Donnerstag, 20. Dezember 2007

Die Schnecke geht nach Bethlehem

Der Alte


Wenige Schritte von der Schnecke enfernt saß ein alter Mann und starrte zum Abendhimmel empor.. Langsam wurde es dunkel. Die Schnecke strengte ihre kurzsichtigen Augen an und suchte den Horizont ab. Da war er: ihr Stern. Strahlend hell stieg er auf, und wieder fühlte sie fast schmerzlich das Ziehen in ihrem Fuß, dem sie nun schon so lange folgte.

„Ich verstehe das nicht“, murmelte der alte Mann, der wie sie gebannt zu dem Stern hinaufblickte. „So lange hat uns der Stern geführt, aber nun steht er an der falschen Stelle.“ - „An der falschen Stelle?“ fragte die Schnecke verwundert. „Aus meinen Büchern“, sagte der Alte, „weiß ich, daß dieser Stern die Geburt des neuen Königs der Juden anzeigt. Nun scheint er aber über der Stadt Bethlehem zu stehen - der König jedoch kann nur in Jerusalem geboren werden.“ - „Du irrst dich“, sagte die Schnecke. „Der da geboren werden soll, ist nicht nur der König der Juden, er ist der König der ganzen Welt. Kein Schloß der Welt wäre groß und prächtig genug für ihn. Er könnte genauso gut in einer Hütte oder einem Stall geboren werden - seiner Größe würde das keinen Abbruch tun. Warum sollte es also unbedingt Jerusalem sein?“

Der Mann sah die Schnecke herablassend an. „Du verstehst nichts von solchen Dingen. Ein König wird in einem Königsschloß geboren, und das steht in Jerusalem. Punktum.“ Damit raffte er seine Schriftrollen zusammen, die im Sand verstreut lagen, und entfernte sich langsam in die Nacht. Wahrscheinlich gehörte er zu der Karawane, die den ganzen Tag über an der Schnecke vorbeigezogen war.
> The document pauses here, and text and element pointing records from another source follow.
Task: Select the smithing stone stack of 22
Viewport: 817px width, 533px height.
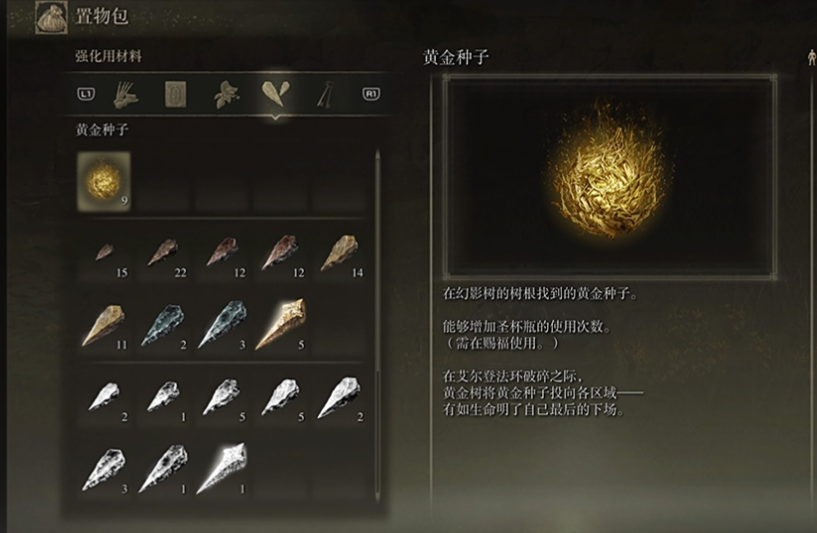Action: [162, 254]
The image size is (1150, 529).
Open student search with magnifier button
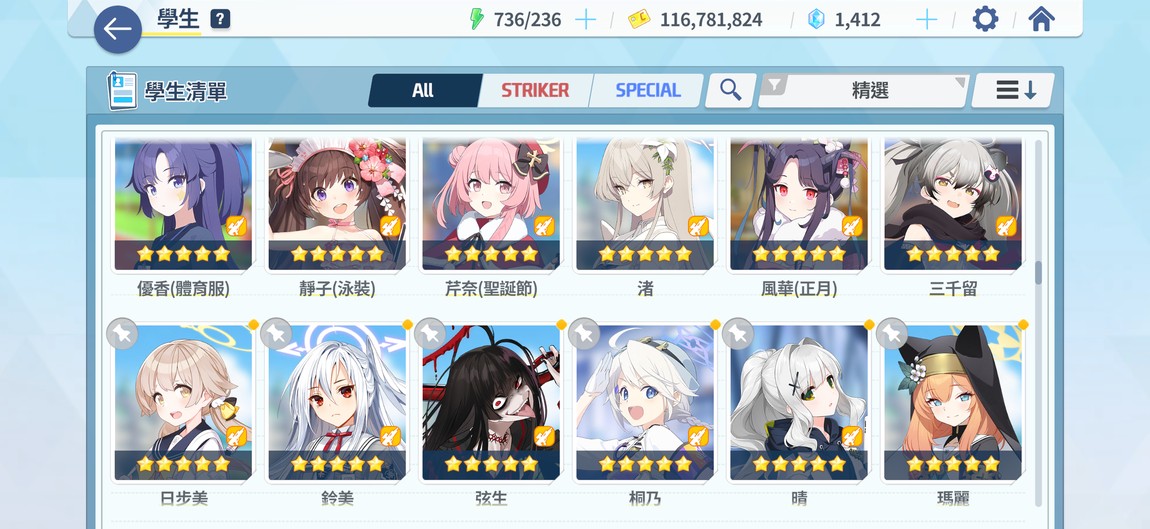[x=731, y=90]
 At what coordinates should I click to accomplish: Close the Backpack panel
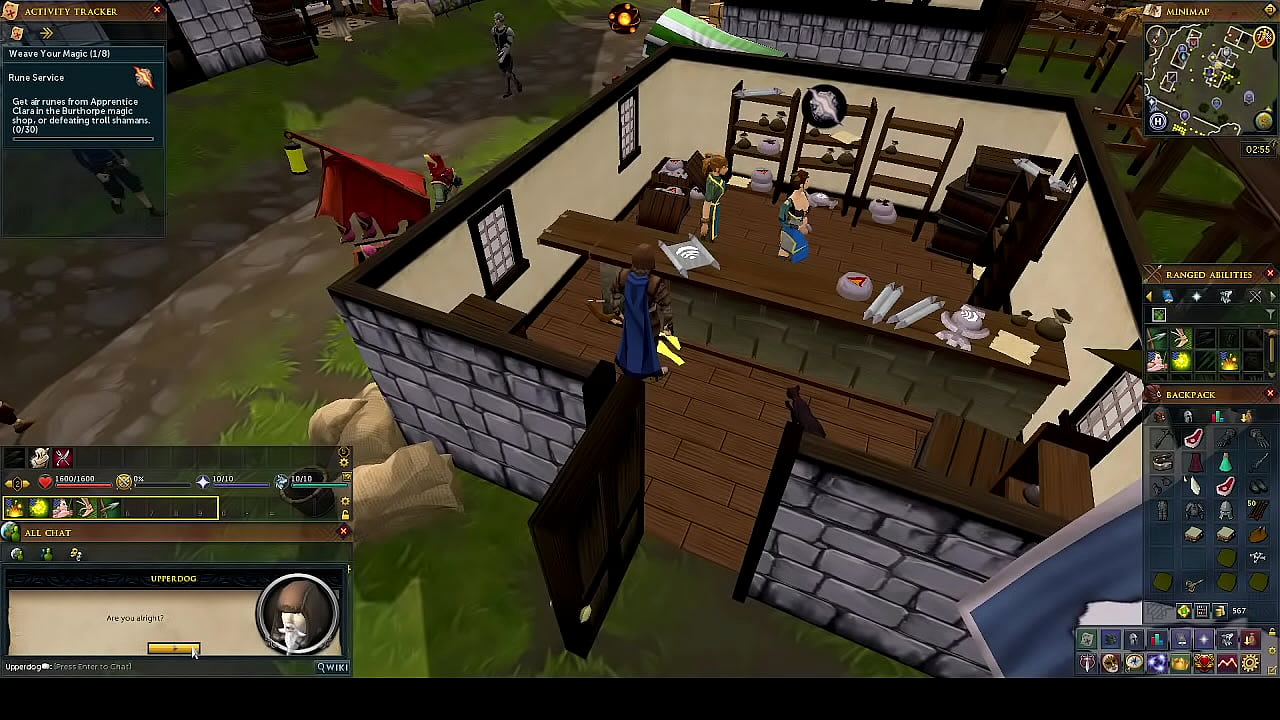click(x=1270, y=394)
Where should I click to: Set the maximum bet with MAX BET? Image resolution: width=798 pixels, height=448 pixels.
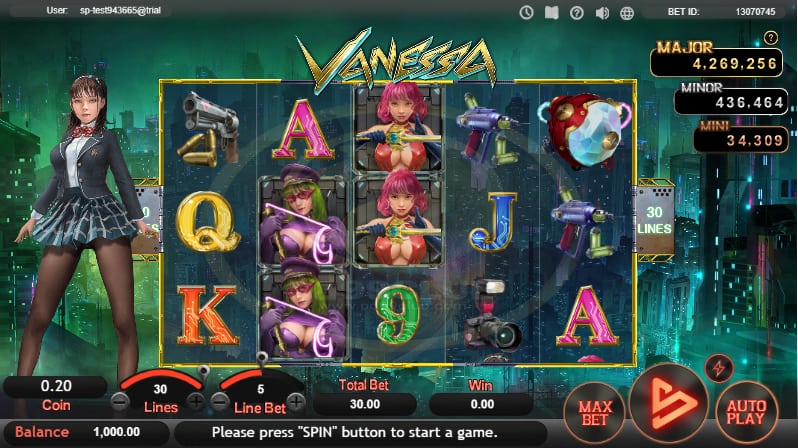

Die Schnecke starrte lange zu dem Stern hinauf. „Er steht über Bethlehem“, sagte sie, „daran ist kein Zweifel. Mir scheint, daß ich den neugeborenen König schneller finden werde als dieser gescheite Herr.“ Und bedächtig machte sie sich wieder auf den Weg, dem Stern entgegen, nach Bethlehem.